2026-05-30 コメント投稿する ▼
護衛艦「かが」F35B訓練中止、防衛力強化に影?「運用の都合」の背景を探る
当初6月4日から12日にかけて西太平洋で行われる予定でしたが、海上自衛隊は「部隊運用の都合および荒天が見込まれるため」と説明しています。 今回の中止発表で、海上自衛隊は「部隊運用の都合および荒天が見込まれるため」という理由を挙げています。 * 海上自衛隊の護衛艦「かが」で予定されていた米海兵隊F35Bの発着艦訓練が中止された。
「かが」とF35B運用構想の重要性
護衛艦「かが」は、海自最大のヘリコプター搭載護衛艦「いずも」型(19500トン)の2番艦です。近年、その甲板の耐熱化や整備スペースの確保など、F35Bが垂直着陸(FV)および短距離離陸(STOVL)で運用できるよう改修が進められてきました。F35Bは、従来の固定翼機と異なり、短い滑走路や艦艇甲板からでも離着陸できるのが最大の特徴です。
この改修とF35Bの導入は、日本の防衛戦略において極めて重要な意味を持っています。特に、中国による海洋進出が活発化する南西諸島防衛の観点から、これらの艦艇がF35Bを運用する「事実上の空母」として機能することが期待されているのです。これにより、従来のヘリコプターだけでなく、固定翼戦闘機による哨戒・防空能力や攻撃能力を、より広範な海域で展開できるようになります。
これまでも「かが」および同型艦「いずも」は、米軍やイギリス軍のF35Bとの共同訓練を重ね、その運用能力向上に努めてきました。今回の訓練は、そうした取り組みの一環であり、日米共同での運用体制をより実戦的なレベルに引き上げるための重要なステップと位置づけられていました。
中止理由「運用の都合」の真意
今回の中止発表で、海上自衛隊は「部隊運用の都合および荒天が見込まれるため」という理由を挙げています。天候要因は訓練計画に常に影響を与えうるものですが、「部隊運用の都合」という表現はやや曖昧さが残ります。

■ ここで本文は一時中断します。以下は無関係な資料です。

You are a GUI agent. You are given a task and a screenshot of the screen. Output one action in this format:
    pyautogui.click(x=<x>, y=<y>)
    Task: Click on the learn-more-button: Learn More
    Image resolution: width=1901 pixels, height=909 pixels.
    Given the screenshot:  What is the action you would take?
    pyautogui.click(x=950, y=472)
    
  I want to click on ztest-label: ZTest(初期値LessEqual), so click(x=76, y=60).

考えられる要因としては、訓練に必要な人員や資機材の確保、あるいは他の重要な任務との兼ね合いなどが挙げられます。あるいは、改修は進められたものの、F35Bという最新鋭機を艦載機として実運用する段階で、まだ想定外の運用上の課題に直面している可能性も否定できません。
特に、米軍岩国基地への寄港取りやめも同時に発表されたことから、単なる天候不良だけではない、より根本的な運用体制の調整が必要となっている状況がうかがえます。F35Bは非常に高度な整備・運用体制を必要とする戦闘機であり、その運用を護衛艦上で行うことは、海上自衛隊にとって未知の領域も多いはずです。
防衛力強化への影響と今後の課題
今回の訓練中止は、日本が推進する防衛力強化の流れにおいて、少なからず懸念材料となり得ます。F35Bの艦載化は、日本の抑止力・対処力を格段に向上させるための柱の一つであり、その運用能力の習熟は急務です。
訓練が中止されれば、F35Bの能力を最大限に引き出すための運用ノウハウの蓄積が遅れる可能性があります。また、日米共同での運用能力の向上という点においても、計画通りに進まないことは、連携体制の構築に影響を与えかねません。
防衛費の大幅な増額が決定され、新たな国家安全保障戦略が策定される中で、装備の導入だけでなく、それを効果的に運用する体制の構築こそが重要となります。今回の「かが」での訓練中止は、そうした運用面での課題が浮き彫りになった形と言えるでしょう。
今後、海上自衛隊には、具体的な「運用の都合」が何であったのかを検証し、課題を克服していくことが求められます。F35Bの運用能力を確実に向上させ、日米同盟の抑止力・対処力を維持・強化していくためには、地道な訓練の積み重ねと、柔軟かつ実効性のある運用体制の確立が不可欠です。今回の件を教訓とし、着実に前進していくことが期待されます。
まとめ
- 海上自衛隊の護衛艦「かが」で予定されていた米海兵隊F35Bの発着艦訓練が中止された。
- 中止理由は「部隊運用の都合および荒天」。米軍岩国基地への寄港も取りやめとなった。
- 「かが」はF35B運用のため改修が進められており、日本の防衛力強化の鍵となる艦艇である。
- 「運用の都合」という理由には、人的・資材的要因や、運用体制上の課題などが含まれる可能性が指摘される。
- 今回の訓練中止は、日本の防衛力強化、特にF35Bの艦載運用能力の習熟遅延への懸念を生じさせている。
- 今後の実効性確保のため、運用上の課題克服と継続的な訓練の実施が求められる。